What is a reverse proxy?

A reverse proxy is a server that forwards requests from the client to another server.

Flow chart describing relationship between client, reverse proxy, and upstream server.  The client is on the left with an arrow pointing towards the reverse proxy, which is in the center of the flow chart.  The reverse proxy points towards the upstream server, which is on the right.

Why use reverse proxies

There are several reasons you might want to use a reverse proxy:

  • Load balancing - a reverse proxy can be used to distribute requests across a number of servers.
  • Caching - caching and serving content from a reverse proxy can increase performance.
  • Security - using a reverse proxy will obscure architectural details of your backend infrastructure as well as server identities (the IP of the origin server for instance).
  • Maintainability - in the event that your upstream server moves, you would only need to update the value of the upstream server in a single place.
  • Request buffering - Minimizes upstream server execution time.

A closer look at request buffering

Flow chart describing relationship between client, reverse proxy, and upstream server.  The client is on the left with an arrow pointing towards the reverse proxy, which is in the center of the flow chart.  This relationship is described as "slow request".  The reverse proxy points towards the upstream server, which is on the right.  This relationship is described as "fast request".

Let’s take the example of a client on a slow connection trying to upload a large file (an image for instance) to a server. When the server receives this request it will be blocked until it receives the entire request & processes it. Essentially, the servers execution time will be directly affected by the connection speed of the client.

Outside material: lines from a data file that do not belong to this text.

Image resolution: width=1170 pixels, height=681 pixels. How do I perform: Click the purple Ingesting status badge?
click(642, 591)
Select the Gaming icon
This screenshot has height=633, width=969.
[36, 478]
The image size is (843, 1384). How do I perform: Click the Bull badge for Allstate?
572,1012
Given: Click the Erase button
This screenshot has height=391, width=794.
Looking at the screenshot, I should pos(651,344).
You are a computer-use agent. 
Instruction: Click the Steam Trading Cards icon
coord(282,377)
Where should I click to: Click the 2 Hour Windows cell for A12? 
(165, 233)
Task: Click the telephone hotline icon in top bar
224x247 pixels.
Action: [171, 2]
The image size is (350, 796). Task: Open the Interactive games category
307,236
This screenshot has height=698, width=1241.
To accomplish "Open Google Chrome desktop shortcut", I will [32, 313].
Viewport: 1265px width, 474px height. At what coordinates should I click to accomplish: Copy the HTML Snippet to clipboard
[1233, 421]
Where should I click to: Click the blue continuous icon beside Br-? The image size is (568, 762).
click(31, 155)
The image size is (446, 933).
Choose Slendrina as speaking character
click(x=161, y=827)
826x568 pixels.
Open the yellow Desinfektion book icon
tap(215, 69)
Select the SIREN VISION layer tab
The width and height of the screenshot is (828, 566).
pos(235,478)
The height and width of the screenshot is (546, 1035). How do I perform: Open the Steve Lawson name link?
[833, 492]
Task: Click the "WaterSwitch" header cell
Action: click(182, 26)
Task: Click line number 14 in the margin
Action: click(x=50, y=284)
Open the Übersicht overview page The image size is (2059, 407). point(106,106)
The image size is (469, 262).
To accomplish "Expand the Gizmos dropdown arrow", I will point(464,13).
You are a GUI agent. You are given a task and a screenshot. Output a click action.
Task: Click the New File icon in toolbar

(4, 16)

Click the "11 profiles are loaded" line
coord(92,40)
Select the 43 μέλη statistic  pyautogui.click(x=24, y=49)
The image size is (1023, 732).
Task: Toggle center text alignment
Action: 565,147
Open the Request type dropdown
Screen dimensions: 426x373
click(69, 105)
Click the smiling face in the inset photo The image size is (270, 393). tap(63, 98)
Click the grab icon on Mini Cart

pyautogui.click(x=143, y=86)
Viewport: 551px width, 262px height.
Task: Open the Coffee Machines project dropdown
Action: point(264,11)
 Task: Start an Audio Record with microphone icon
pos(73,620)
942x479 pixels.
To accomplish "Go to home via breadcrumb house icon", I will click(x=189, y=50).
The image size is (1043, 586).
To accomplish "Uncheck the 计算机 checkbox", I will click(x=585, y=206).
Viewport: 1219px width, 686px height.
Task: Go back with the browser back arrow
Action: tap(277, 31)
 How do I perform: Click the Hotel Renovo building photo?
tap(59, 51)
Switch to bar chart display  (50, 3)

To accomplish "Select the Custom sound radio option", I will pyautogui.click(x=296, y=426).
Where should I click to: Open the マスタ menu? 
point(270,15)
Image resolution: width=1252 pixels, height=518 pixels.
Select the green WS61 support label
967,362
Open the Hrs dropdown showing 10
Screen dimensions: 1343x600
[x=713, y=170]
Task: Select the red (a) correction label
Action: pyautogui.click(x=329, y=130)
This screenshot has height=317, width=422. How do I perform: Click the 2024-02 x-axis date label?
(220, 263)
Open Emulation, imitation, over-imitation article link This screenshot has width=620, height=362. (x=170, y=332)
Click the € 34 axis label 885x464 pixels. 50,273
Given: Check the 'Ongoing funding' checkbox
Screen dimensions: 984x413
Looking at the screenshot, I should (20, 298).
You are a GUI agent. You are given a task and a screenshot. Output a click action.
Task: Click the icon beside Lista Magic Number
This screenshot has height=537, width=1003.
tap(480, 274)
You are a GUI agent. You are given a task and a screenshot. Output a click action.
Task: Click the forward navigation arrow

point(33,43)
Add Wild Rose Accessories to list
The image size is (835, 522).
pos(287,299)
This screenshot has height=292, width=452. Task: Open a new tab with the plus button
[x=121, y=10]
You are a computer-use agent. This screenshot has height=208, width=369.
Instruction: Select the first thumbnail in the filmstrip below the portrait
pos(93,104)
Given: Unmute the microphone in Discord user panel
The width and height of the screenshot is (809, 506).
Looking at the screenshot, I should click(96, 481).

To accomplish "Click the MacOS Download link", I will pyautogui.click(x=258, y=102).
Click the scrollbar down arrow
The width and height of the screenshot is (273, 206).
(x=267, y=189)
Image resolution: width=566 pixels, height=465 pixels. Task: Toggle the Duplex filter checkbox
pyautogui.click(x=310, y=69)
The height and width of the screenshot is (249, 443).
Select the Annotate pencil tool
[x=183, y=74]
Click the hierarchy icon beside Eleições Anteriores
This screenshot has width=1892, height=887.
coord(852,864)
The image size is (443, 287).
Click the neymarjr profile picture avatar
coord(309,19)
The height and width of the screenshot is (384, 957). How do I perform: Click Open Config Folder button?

A reverse proxy will wait to receive all of the request from the client before forwarding it to the upstream server. This means that the actual execution time on the server is greatly reduced, as this server-to-server request is much faster than the client-to-server request.

This pattern can be particularly useful when your upstream server has strict execution time limitations. For example, Netlify’s synchronous serverless functions have an execution limit of 10 seconds, which begins as soon as the http connection is opened. Using a reverse proxy in this case could decrease the risk of hitting that execution limit.